• Aufgabenstellung:
Fassen Sie den Textauszug über Friede und Materie in zwei Sätzen zusammen.

• Textauszug:
»»
Aus der Mai 1918-Ausgabe des Herolds der Christlichen Wissenschaft

Christian Science Monitor


Friede und Materialität sind Gegensätze. Wer da glaubt, Friede in der Materie finden zu können, beweist dadurch, daß er das Wesen der Materie gänzlich verkennt. Friede ist offenbar ein abstrakter mentaler Zustand. Die Materie ist entweder ein subjektiver Zustand des menschlichen Gemüts, oder der Ausdruck einer von diesem Gemüt unabhängigen Kraft oder Energie; ja der rein materialistischen Anschauung zufolge ist Gemüt etwas in der Materie Bestehendes und von ihr Abhängiges. Irgendeiner dieser gegensätzlichen Anschauungen der menschlichen Philosophie gemäß ist der innere Friede des Menschen der Materie preisgegeben. Selbst nach den Lehren des Idealisten hat ein materielles oder sterbliches Gemüt, das die Veränderlichkeit der Materie webt, selber einen Zustand des Kampfes geschaffen, in welchen Friede undenkbar ist.
««
• Datensatzauszug:
»»
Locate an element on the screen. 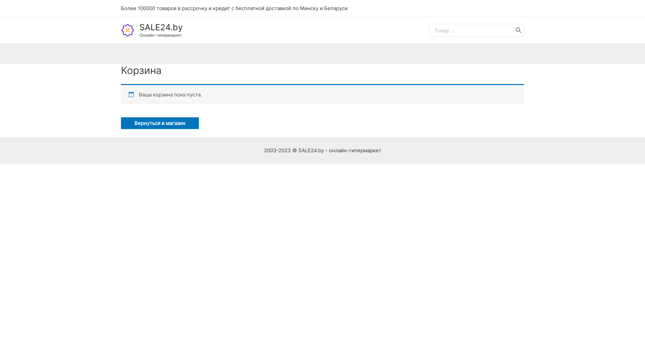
««
• Übungsergebnis:
Friede und Materialität sind Gegensätze: Wer Frieden in der Materie zu finden glaubt, verkennt deren Wesen, denn Friede ist ein abstrakter mentaler Zustand. Gemäß jeder der gegensätzlichen philosophischen Anschauungen über die Materie ist der innere Friede des Menschen ihr preisgegeben, und selbst nach idealistischer Lehre hat ein sterbliches Gemüt einen Zustand des Kampfes geschaffen, in dem Friede undenkbar ist.